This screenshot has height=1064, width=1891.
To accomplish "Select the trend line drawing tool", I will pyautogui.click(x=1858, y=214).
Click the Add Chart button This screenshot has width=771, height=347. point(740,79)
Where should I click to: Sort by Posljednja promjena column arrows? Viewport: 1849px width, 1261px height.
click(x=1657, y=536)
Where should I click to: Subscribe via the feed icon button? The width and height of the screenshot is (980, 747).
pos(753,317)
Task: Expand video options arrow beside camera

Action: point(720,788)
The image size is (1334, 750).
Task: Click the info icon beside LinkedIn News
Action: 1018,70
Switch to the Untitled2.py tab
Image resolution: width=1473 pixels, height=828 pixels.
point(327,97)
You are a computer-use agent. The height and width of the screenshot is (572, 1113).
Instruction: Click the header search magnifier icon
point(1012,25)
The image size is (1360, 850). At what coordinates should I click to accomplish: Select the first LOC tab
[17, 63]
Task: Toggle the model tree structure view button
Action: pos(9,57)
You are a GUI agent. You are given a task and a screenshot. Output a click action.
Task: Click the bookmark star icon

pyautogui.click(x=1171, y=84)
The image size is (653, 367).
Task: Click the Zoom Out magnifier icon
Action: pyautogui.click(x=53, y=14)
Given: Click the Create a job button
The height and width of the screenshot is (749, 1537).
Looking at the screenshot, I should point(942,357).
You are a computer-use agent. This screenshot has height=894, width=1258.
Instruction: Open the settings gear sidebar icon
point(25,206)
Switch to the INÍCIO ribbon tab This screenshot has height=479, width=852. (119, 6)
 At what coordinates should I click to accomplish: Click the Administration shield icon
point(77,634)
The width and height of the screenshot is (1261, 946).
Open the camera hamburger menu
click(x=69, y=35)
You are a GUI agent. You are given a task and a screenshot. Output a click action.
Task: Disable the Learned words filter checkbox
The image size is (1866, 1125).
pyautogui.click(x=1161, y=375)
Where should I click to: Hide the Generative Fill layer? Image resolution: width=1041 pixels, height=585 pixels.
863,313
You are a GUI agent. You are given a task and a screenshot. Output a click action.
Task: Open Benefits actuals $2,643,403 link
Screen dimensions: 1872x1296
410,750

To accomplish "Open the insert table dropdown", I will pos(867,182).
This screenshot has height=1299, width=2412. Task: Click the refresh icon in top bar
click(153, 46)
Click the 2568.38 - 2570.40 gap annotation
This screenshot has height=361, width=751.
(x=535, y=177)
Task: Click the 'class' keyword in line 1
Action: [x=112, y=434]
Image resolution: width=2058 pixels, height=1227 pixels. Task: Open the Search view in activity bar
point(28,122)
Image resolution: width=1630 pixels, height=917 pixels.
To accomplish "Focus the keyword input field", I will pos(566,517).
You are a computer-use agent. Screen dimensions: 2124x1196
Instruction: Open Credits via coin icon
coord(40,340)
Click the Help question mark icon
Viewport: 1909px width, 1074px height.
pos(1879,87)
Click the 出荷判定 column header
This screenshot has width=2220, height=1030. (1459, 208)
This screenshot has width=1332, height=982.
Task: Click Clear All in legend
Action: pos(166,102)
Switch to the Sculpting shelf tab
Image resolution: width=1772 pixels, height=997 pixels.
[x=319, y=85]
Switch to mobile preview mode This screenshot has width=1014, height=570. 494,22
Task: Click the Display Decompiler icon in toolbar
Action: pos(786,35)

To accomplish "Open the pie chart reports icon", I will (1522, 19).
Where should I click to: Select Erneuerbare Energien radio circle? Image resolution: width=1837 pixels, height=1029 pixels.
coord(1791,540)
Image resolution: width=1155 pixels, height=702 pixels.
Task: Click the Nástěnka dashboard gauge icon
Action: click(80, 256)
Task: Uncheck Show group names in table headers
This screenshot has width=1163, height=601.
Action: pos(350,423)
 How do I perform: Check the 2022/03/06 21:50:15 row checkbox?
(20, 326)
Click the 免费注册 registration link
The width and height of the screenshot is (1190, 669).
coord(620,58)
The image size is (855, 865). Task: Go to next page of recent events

### Required work
From the material above, copy every line where the word "computer" is found.

### Written reply
You are a computer-use agent. The height and width of the screenshot is (572, 1113).
You are a computer-use agent. This screenshot has height=894, width=1258.
You are a computer-use agent. Screen dimensions: 2124x1196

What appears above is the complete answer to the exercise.